▶ _Work order_:
The lines to extract begin at the line that contains "This screenshot has width=705, height=372." and run through the last line of the listing; reproduce them exactly, minus any pictures.

▶ _Records for this task_:
<<<<

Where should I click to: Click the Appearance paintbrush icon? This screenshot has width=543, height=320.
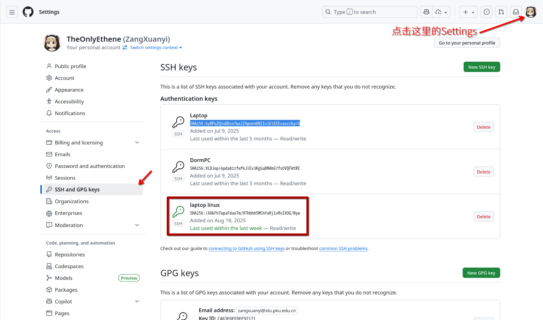[x=49, y=90]
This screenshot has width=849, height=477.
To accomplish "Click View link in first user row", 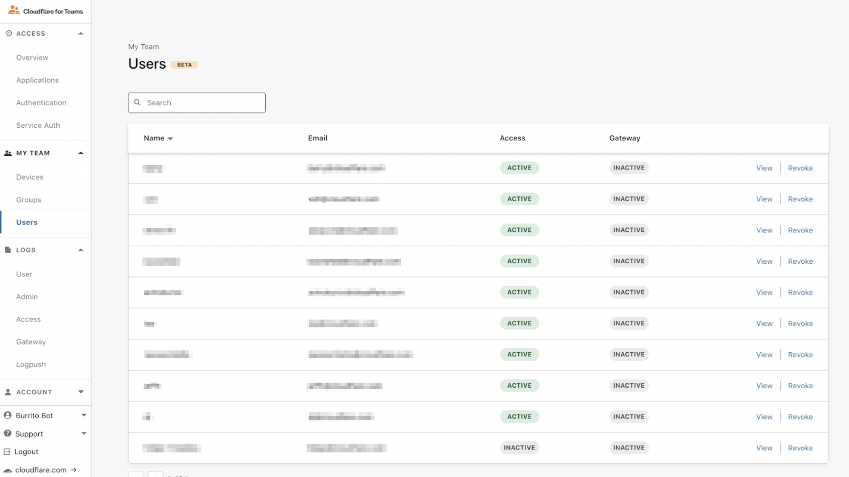I will (x=764, y=168).
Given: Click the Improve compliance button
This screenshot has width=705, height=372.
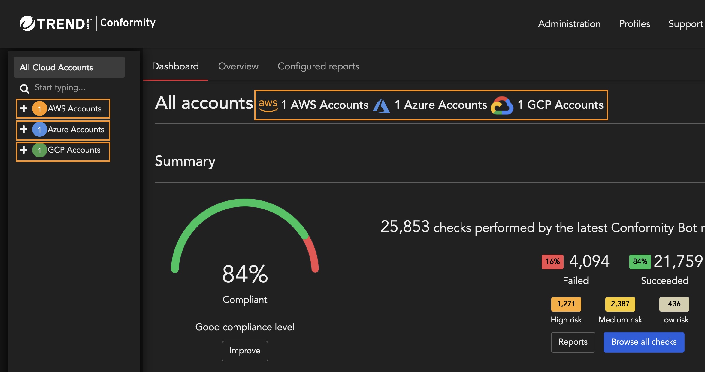Looking at the screenshot, I should pos(245,351).
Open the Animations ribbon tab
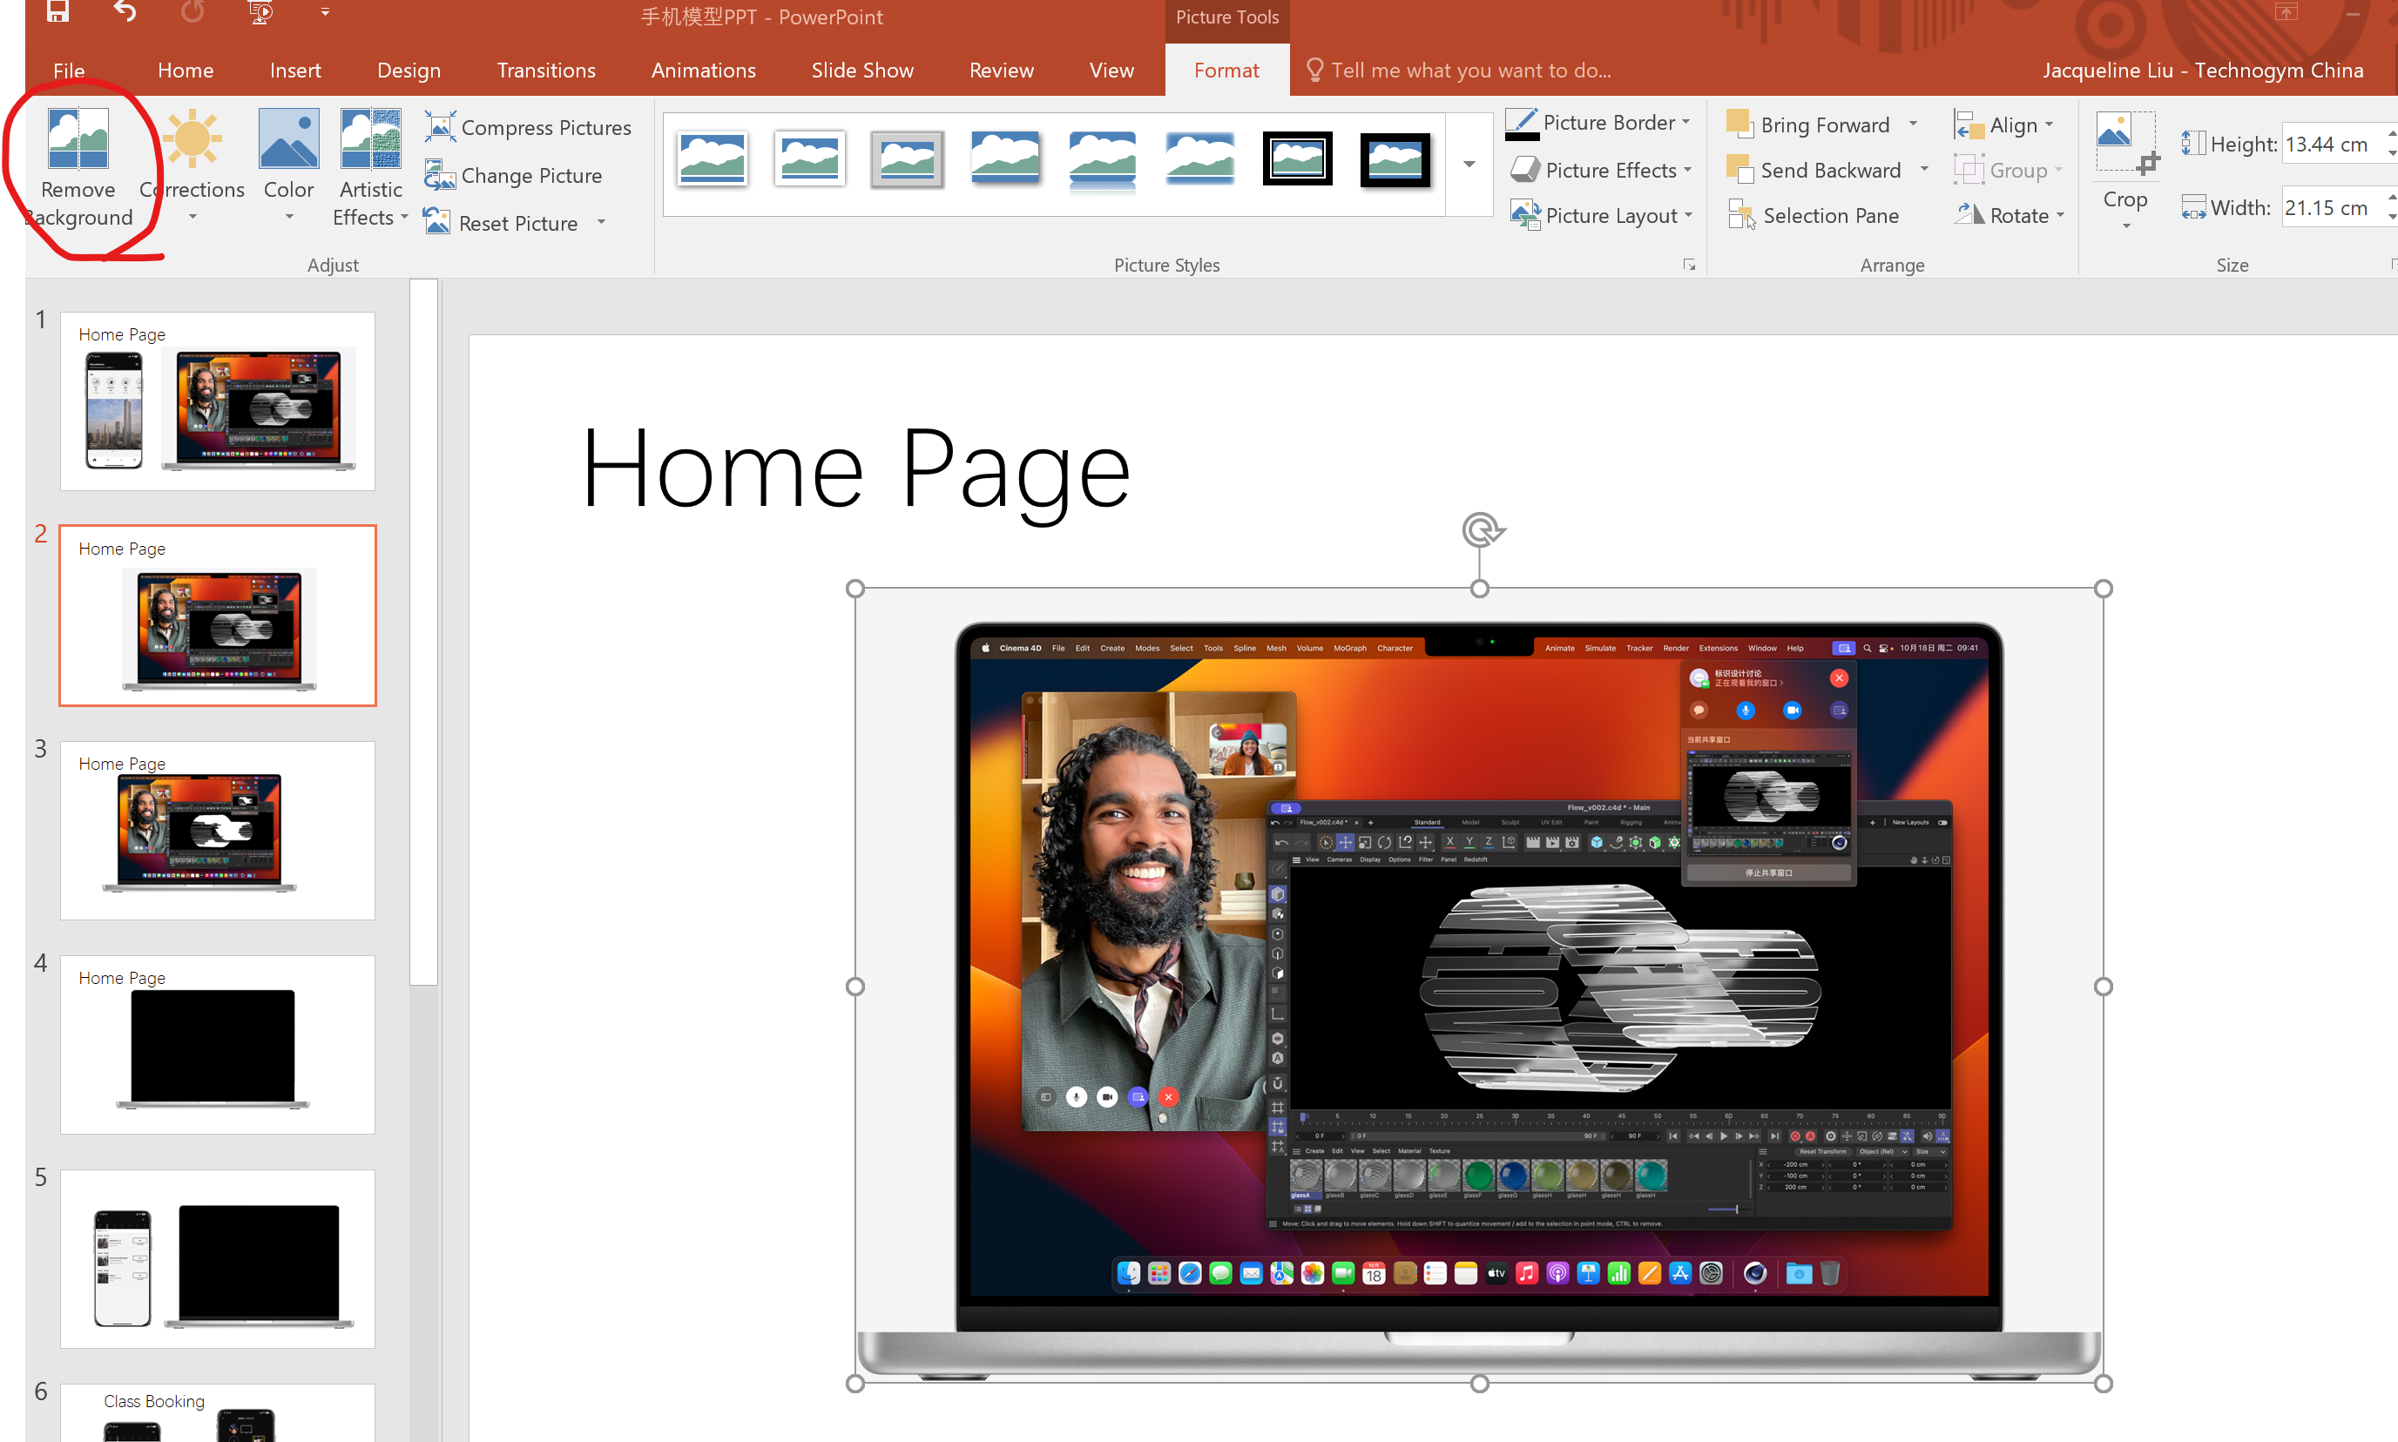Image resolution: width=2398 pixels, height=1442 pixels. [703, 70]
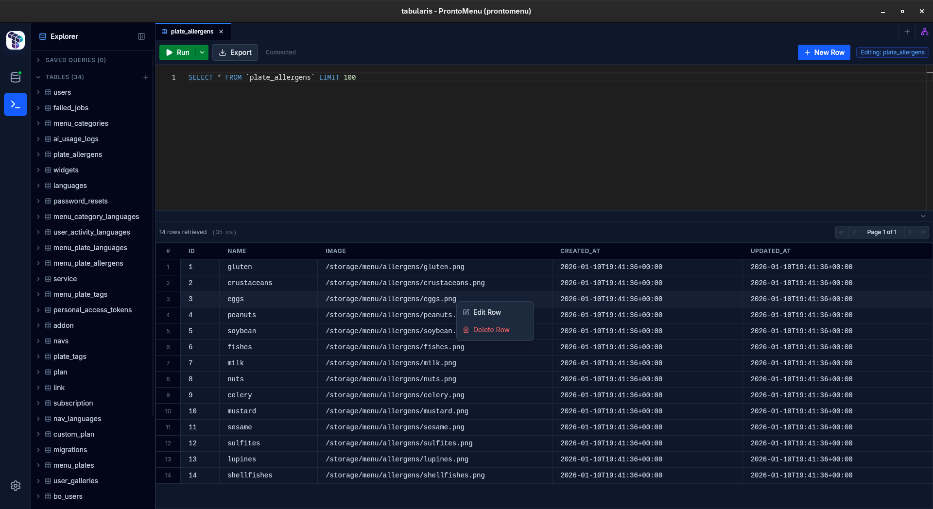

>>>>

▶ _Answer_:
This screenshot has width=705, height=372.
Looking at the screenshot, I should pos(245,351).
Open the Animations ribbon tab
Image resolution: width=2398 pixels, height=1442 pixels. [703, 70]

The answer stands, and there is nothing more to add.